**PROBLEM REQUIREMENTS:** In the work-stealing passage below, why don't workloads need to be scheduled statically among heterogeneous computation units in a highly effective way? Answer in one to three sentences.

**PASSAGE:**
Such an atomic operation may help to prevent other computation
units or external devices from writing or reading the memory
location until after completion of the atomic operation. Generally
the atomic memory access operation will be performed entirely or
not at all. Examples of such atomic memory access
primitives/instructions/operations include, but are not limited to,
read-modify-write, compare-and-swap, compare-and-exchange,
test-and-set, compare-and-set, load-link/store-conditional
instructions, and the like, and various combinations thereof. These
may be done through macroinstructions, OpenCL atomic operations,
CUDA memory access synchronization operations, or through other
approaches known in the arts.
[0035] In some embodiments, these may include one or more memory
access fence instructions. Memory access fence instructions are
also sometimes referred to in the art (e.g., in some architectures)
as memory access barrier instructions. Examples of such memory
access fence and/or barrier instructions include, but are not
limited to, load fences/barriers (e.g., the LFENCE instruction),
store fences/barriers (e.g., the SFENCE instruction), and load and
store fences/barriers (e.g., the MFENCE instruction), and the like,
and various combinations thereof. Such fencing or barrier
operations may be implemented through macroinstructions, OpenCL
operations, CUDA operations, or through other approaches known in
the arts.
[0036] Advantageously, such work stealing may help to allow more
effective work scheduling and distribution between the first and
second computation units, which may lead to better utilization of
resources and increased performance. Because work stealing is
allowed, and especially when bidirectional work stealing is
allowed, it is not required to be able to statically schedule
workloads amongst heterogeneous computation units in a highly
effective way. As discussed in the background section, such static
workload scheduling a priori tends to be difficult for a number of
reasons (e.g., due to potentially different clock speeds, different
memory hierarchies, different code execution efficiencies,
existence of other workloads, power limits, etc.). Rather, if for
some reason the work is initially scheduled in an ineffective way,
and it results in one computation unit becoming overly burdened (or
underutilized), work stealing may be performed in conjunction with
load balancing in order to help rebalance the workloads and thereby
help to mitigate the overutilization and/or underutilization of the
various computation units. In other embodiments, rather than load
balancing, the work stealing may optionally be performed to help
achieve other objectives, such as, for example, to maximize
processing speed, to reduce power consumption, etc.
[0037] FIG. 2 is a block diagram of an embodiment of a synchronized
work stealer system 205. Also shown are a first work queue 204-1
and a second work queue 204-2 in a shared memory 202. In some
embodiments, the synchronized work stealer system of FIG. 2 may be
included in the second hardware computation unit 101-2 and/or the
heterogeneous computing system 100 of FIG. 1. Alternatively, the
synchronized work stealer system FIG. 2 may be included in a
similar or different computation unit or heterogeneous system.
Moreover, the second hardware computation unit and heterogeneous
system of FIG. 1 can include a similar or different synchronized
work stealer system than that of FIG. 2.

**DATA EXTRACT:**
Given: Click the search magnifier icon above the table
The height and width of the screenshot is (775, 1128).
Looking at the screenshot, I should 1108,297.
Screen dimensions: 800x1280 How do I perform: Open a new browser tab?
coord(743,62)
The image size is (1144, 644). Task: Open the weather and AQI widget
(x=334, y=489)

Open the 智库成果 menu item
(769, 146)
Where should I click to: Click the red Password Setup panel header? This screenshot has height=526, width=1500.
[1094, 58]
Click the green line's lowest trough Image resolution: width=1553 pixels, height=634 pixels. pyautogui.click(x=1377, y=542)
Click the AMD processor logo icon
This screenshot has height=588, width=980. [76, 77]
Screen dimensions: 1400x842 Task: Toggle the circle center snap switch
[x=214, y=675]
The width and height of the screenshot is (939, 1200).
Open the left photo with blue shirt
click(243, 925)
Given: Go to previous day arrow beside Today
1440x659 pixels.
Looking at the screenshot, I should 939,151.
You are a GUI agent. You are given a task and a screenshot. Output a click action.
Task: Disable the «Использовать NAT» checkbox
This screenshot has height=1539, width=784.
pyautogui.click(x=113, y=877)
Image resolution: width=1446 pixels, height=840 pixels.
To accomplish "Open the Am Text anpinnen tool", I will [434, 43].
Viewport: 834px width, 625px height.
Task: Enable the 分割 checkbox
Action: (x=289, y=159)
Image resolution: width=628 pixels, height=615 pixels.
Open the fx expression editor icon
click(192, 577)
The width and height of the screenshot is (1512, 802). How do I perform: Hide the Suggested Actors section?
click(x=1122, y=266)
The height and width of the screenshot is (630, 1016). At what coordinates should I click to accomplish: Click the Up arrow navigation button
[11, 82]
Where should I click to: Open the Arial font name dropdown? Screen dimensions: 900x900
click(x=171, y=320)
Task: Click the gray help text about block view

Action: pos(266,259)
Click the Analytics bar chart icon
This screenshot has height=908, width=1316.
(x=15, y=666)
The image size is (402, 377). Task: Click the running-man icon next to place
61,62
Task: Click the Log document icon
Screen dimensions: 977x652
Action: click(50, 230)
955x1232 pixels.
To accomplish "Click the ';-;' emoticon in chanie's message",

**RIGHT ANSWER:** Work stealing is allowed, especially bidirectional work stealing. So if work is first scheduled ineffectively and one computation unit ends up overly burdened or underutilized, work stealing combined with load balancing can rebalance the workloads. This matters because scheduling workloads statically a priori tends to be difficult, for reasons such as different clock speeds, memory hierarchies and code execution efficiencies, other workloads, and power limits.